**RECORDS FOR THE EXERCISE:**
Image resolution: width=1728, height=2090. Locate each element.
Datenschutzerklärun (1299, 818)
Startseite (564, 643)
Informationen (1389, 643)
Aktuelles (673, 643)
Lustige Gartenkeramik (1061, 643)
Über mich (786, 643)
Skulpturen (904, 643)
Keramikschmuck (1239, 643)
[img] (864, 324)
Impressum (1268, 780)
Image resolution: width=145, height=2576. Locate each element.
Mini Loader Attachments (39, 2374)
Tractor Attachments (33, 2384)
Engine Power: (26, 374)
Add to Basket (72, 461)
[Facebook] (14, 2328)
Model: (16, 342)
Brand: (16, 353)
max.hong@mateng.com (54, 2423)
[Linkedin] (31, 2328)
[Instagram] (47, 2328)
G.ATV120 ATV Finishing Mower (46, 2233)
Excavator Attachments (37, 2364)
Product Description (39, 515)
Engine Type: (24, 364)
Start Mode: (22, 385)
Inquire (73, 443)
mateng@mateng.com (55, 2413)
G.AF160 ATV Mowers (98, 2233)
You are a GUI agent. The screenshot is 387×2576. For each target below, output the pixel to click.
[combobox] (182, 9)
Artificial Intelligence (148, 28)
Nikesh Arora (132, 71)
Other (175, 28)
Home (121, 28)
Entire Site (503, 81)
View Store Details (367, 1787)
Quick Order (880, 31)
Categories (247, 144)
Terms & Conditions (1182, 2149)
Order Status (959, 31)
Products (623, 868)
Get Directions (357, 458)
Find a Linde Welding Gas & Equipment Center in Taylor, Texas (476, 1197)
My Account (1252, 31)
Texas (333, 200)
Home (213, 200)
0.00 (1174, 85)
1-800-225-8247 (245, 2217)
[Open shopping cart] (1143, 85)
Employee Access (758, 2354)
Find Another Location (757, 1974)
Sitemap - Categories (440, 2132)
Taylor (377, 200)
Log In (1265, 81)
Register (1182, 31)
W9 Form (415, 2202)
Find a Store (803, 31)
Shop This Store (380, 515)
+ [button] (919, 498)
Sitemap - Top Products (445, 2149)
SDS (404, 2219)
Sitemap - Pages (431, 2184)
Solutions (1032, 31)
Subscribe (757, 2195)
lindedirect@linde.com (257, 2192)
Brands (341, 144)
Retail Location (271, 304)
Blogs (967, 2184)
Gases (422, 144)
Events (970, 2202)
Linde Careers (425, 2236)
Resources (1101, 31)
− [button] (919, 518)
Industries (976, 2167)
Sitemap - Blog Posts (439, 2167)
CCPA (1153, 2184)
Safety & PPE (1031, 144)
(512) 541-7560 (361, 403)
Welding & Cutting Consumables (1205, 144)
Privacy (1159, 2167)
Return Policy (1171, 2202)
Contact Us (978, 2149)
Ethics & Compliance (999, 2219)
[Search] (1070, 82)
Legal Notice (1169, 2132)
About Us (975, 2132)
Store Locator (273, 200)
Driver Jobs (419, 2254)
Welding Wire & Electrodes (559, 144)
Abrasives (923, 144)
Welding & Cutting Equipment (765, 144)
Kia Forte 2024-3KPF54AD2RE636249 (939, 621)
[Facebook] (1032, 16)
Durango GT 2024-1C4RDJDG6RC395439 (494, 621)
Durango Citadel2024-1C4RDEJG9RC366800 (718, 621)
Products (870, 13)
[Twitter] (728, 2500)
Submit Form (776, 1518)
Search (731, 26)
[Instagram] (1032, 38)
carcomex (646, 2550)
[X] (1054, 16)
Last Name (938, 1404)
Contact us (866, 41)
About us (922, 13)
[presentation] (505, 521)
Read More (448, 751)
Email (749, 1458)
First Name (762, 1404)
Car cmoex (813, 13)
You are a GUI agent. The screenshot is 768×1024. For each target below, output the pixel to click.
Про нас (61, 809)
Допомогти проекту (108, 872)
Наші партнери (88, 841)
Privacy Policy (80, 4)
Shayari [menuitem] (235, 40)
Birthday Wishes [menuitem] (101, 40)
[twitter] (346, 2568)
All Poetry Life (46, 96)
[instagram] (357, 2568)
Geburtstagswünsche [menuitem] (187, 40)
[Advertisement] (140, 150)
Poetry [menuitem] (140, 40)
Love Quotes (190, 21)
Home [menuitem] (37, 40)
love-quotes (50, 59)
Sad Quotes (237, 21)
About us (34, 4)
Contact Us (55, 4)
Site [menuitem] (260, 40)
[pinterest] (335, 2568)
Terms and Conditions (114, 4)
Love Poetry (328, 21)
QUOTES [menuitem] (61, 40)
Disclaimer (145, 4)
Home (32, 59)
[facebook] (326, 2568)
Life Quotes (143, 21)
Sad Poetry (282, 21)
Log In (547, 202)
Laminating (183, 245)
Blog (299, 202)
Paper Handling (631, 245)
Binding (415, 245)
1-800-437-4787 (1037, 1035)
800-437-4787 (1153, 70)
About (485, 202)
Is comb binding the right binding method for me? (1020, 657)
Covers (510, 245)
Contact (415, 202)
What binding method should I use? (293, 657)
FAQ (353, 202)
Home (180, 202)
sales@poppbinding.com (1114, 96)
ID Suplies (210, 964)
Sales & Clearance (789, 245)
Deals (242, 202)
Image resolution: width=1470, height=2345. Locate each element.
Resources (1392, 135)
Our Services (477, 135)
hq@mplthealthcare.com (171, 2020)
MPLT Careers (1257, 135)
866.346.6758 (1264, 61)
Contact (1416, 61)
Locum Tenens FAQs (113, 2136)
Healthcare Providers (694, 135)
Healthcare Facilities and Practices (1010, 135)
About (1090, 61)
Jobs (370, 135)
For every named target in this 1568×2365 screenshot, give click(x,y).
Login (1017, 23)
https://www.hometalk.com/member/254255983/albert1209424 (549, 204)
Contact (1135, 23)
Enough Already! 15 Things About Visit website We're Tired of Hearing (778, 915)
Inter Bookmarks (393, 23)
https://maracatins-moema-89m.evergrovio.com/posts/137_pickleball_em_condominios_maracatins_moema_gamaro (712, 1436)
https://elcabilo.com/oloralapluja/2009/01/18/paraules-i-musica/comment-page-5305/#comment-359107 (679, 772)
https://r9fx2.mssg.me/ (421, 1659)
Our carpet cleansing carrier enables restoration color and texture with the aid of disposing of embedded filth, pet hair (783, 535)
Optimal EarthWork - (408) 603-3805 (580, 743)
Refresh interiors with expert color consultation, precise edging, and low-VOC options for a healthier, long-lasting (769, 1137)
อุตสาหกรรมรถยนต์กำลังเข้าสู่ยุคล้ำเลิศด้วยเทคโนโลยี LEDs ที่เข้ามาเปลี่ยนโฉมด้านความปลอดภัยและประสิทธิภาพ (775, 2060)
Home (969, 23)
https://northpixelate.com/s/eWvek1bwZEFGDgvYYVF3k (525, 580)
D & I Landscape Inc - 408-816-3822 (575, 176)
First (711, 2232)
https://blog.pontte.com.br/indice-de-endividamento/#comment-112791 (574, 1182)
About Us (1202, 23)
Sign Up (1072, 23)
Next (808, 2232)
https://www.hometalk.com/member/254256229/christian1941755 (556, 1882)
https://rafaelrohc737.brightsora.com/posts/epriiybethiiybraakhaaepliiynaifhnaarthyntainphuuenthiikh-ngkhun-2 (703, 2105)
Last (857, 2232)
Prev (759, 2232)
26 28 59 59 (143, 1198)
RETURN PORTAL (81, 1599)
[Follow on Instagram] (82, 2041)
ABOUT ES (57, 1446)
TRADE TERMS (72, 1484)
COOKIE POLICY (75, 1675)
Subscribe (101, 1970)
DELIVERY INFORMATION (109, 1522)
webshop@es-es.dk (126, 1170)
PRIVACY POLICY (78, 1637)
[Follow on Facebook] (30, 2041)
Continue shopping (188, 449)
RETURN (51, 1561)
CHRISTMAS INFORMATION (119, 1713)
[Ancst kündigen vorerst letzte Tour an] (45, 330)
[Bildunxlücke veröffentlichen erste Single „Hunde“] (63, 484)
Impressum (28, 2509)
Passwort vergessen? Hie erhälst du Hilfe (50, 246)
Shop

**PROBLEM REQUIREMENTS:** Only the lines above from the line with "Start Mode: (22, 385)" to the line with "Products (623, 868)", those two lines included, should be reproduced exactly.

**OUTPUT:**
Start Mode: (22, 385)
Inquire (73, 443)
mateng@mateng.com (55, 2413)
G.AF160 ATV Mowers (98, 2233)
You are a GUI agent. The screenshot is 387×2576. For each target below, output the pixel to click.
[combobox] (182, 9)
Artificial Intelligence (148, 28)
Nikesh Arora (132, 71)
Other (175, 28)
Home (121, 28)
Entire Site (503, 81)
View Store Details (367, 1787)
Quick Order (880, 31)
Categories (247, 144)
Terms & Conditions (1182, 2149)
Order Status (959, 31)
Products (623, 868)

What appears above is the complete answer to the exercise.